REPUBLIKA.CO.ID, JAKARTA -- Anggota Komisi III (Hukum) DPR RI Arteria Dahlan menyebut keinginan revisi Undang-Undang KPK berasal dari KPK. Menurut Arteria, DPR RI berniat merespons keinginan KPK untuk revisi tersebut.
"Kami ini merespons dari keinginan KPK sendiri," kata Politikus PDI Perjuangan ini di Menteng, Jakarta Pusat, Sabtu (7/9). Permintaan itu disebut muncul pada tahun 2015 lalu.
Arteria mengatakan, merespons permintaan itu, DPR RI pun bersurat pada KPK terkait permintaan dukungan legislasi itu. Arteria mengklaim, permintaan itu untuk meningkatkan efektivitas dan fungsi KPK di bidang penindakan dan pencegahan.
Setelah itu, lanjut Arteria, KPK pun menjawab soal penyempurnaan UU nomor 30 Tahun 2002 tentang Komisi Pemberantasan Tindak Pidana Korupsi. Bahkan, kata Arteria, KPK sendiri yang meminta secara rinci mulai dari kewenangan penyadapan hingga dewan pengawas.
"KPK ingin kewenangan KPK dalam penyadapan dan merekam, ini kita lakukan, ini KPK sendiri, kemudian pembentukan dewan pengawas, ini nama dewan pengawas KPK diksi yang pertama yang inisiasi mereka," kata Arteria.

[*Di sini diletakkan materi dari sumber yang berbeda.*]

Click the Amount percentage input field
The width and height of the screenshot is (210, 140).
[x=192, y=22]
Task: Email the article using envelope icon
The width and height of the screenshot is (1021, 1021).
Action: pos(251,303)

Arteria menambahkan, permintaan revisi soal kewenangan SP3 yang turut menjadi polemik bahkan juga muncul dari KPK. Karena itu, DPR pun memproses permintaan itu melalui revisi UU yang pada prosesnya berjalan hingga 2019 ini.
Abraham Samad (Republika)
Mantan ketua KPK Abraham Samad (2012 - 2015) pun membantah pernyataan Arteria. Ia mengatakan, saat itu dirinya mengalami kriminalisasi pada 2015 hingga kepemimpinannya harus berhenti di tengah jalan.

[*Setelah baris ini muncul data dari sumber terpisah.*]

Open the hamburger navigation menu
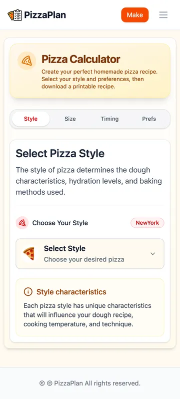The width and height of the screenshot is (180, 399). pos(163,15)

Kemudian, Samad digantikan PLT Taufiqurrahman Ruki. Karena itu, Samad menolak pernyataan Arteria yang menyebut bahwa usulan Revisi UU KPK muncul dari KPK.
"Saat dan teman-teman memimpin, kami tidak pernah punya usulan seperti yang disampaikan tadi," kata Abraham menegaskan.

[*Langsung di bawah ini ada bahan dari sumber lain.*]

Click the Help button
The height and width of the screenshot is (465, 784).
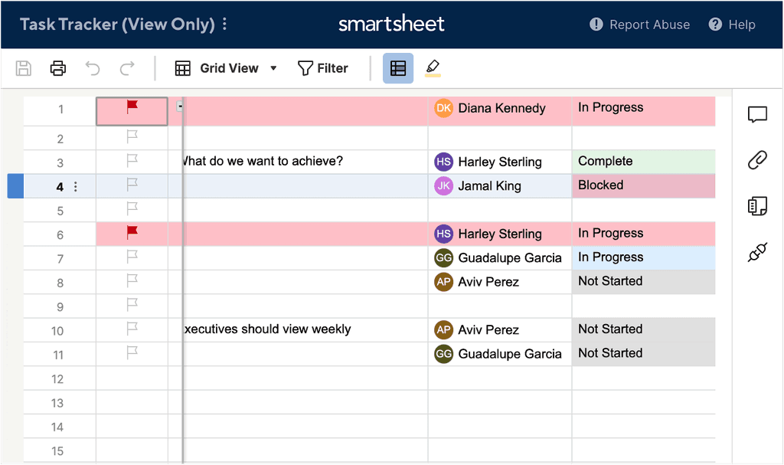click(732, 24)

"Tapi saya tidak tahu kalau usulan itu datang dari Plt. Sebenarnya kalai usulan ini datang dari Plt, maka ini menyalahi aturan, karena Plt itu tidak boleh mengeluarkan kebijakan-kebijakan strategis," ujar Abraham.
Lagipula, lanjut dia, pimpinan KPK tahun 2015 - 2019 di bawah komando Agus Raharjo tak sepakat dengan usulan revisi. Karena itu, Abraham Samad pun menegaskan, revisi ini tetap tidak diperlukan sama sekali.
Perubahan Kedua atas Undang-Undang Nomor 30 Tahun 2002 tentang Komisi Pemberantasan Tindak Pidana Korupsi itu tiba - tiba disepakati oleh seluruh fraksi dalam rapat Badan Legislasi (Baleg) DPR RI pada 3 September 2019. Usulan Revisi UU tersebut diserahkan si Rapat Paripurna DPR RI pada Kamis (5/9).